SEVEN QUESTIONS FOR THE WORKING WRITER: ADELLE WALDMAN / by Jenna Leigh Evans

Adelle Waldman

Adelle Waldman

Adelle Waldman’s first novel, The Love Affairs of Nathaniel P., was named one of 2013’s best books by The New Yorker, The New Republic, Slate, The Economist, NPR, BookPage, and The Guardian. Her work has also appeared in The New York Times, Slate, and The Wall Street Journal, among others.

Adelle Waldman! Do you ever publish your work without compensation or for a nominal fee? If so, why, and how do you feel about doing it?

When The Love Affairs of Nathaniel P. was first published, I did anything and everything I could to promote the book. That meant lots of writing for little or no pay—I was exhausted all the time, trying to do as much as I could. I wrote a thing for Publisher’s Weekly, I remember, and one for Oprah.com. I’d be doing interviews during the day and readings at night and get home and have to stay up until three in the morning working on these unpaid or meagerly-paid assignments. I don’t feel good about doing it. I mean, I get why I sought out those assignments—it’s about exposure and book promotion—and why any first-time novelist is advised to do the same, but I think it’s a collective-action problem. The more people agree to do these things for free, for promotional purposes, the harder it is for any one author to resist the pressure and insist on being paid.

Does your craft alone provide you with a livelihood?

For now, yes.

If you have to hold a day job to supplement your income, or just make a living at all, do you feel you have as much time as you need to write?

When I was writing Nathaniel P., I worked many jobs—the one that paid the most was as an SAT tutor. I also taught nonfiction writing classes and wrote book reviews and other pieces of journalism. It was a challenge to make time to write. Eventually I cut out everything but the SAT tutoring, which was the most lucrative. I liked writing book reviews, but I felt like I was making no progress on my novel, so I eliminated all but the novel and the work I needed to do to pay rent.

How do you know for sure when something in your work still needs another revision?

It almost always needs another revision. I revise until I want to shoot myself, and then some. I force myself to read the thing again and again. Often I undo some of the changes I’ve made. For me revision is usually a process of taking one step back for every two steps forward. It’s very time-consuming and draining, but I see no alternative. Also, I can only read with an eye for so many things at a given time. That is, sometimes I’m feeling good about structural changes I’ve made and I read the manuscript again, expecting to pat myself on the back for how well it flows—and instead I find that now some other flaw is leaping out at me. I suddenly see that the thing is crying out for more physical description or visual detail, or else that one character’s dialogue is flat, etc., etc. When I’m getting close or tired, I may do things like change the font or spacing so I can see it through fresher eyes. It’s amazing how effective this method is—I highly recommend it for any writers who haven’t tried it yet.

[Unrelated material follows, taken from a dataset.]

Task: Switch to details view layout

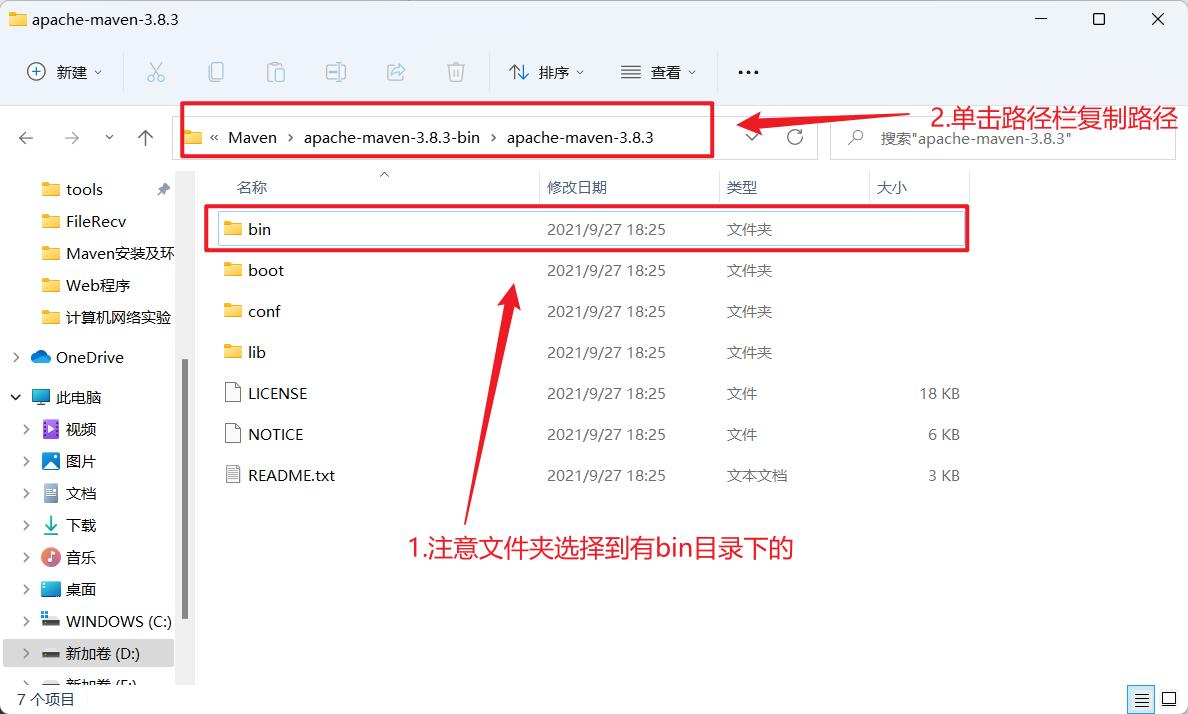Action: pos(1138,699)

When revising something in your work, how do you know for sure when it’s truly time to stop?

I don’t know, but there is a point. I guess it’s when I read it again and again and consistently only find small line-editing changes. It’s kind of like popcorn popping. For a while, when you are in the throes of revising, there is pop after pop, but after a certain point, it slows down. But it might be temporary. I mean, I might have revised the thing all I can at that point in time, but in a few months, once I’ve, say, moved on to the next section and come back and re-read earlier stuff, the revision process starts all over again, from the beginning. As I said, it’s very time-consuming.

Do you feel that being a writer was a choice or a calling for you?

I’m not sure I’d characterize it as either. I never published any fiction until The Love Affairs of Nathaniel P. came out when I was 36. I didn’t get an MFA. I had no one telling me that I was talented, that I should write fiction. I wrestled with it all the time—wondering if I was fucking up my life by working a dumb job as an SAT tutor so I could write fiction that I had no idea if anyone would ever publish. What I’d say I had is a conviction that I had something to say, some insight into people and relationships and psychology and gender, that I didn’t see out there. It was more than a desire to write, but a deep-seated—although anxiety-provoking (because I often wondered if I was crazy/self-deluded for holding it, on so little evidence)—belief that I had something to say that ought to be heard. Is that a calling? I don’t know, the word ‘calling’ sounds a little mystical to me. But it was different from a mere desire to write because I loved novels or a feeling that I was “creative.”

BONUS ROUND FOR PURE PLEASURE: What book did you probably read too young and it therefore haunted you forever after?

I’m not sure I relate to this. The books I read when I was too young left little impression. I am a huge devotee of 19th century British fiction—Austen, Charlotte Bronte, George Eliot, in particular. I read Jane Eyre when I was a sophomore in college and thought it was fine, nothing special—a good story, but old-fashioned. I was surely too young and immature to appreciate what was right in front of me. Several years later I would be able to see what a brilliant, searing book it is, but at 19, I read it in too condescending a manner; I was too knowing and obtuse. All I absorbed was the surface story. I missed the moral and psychological depth.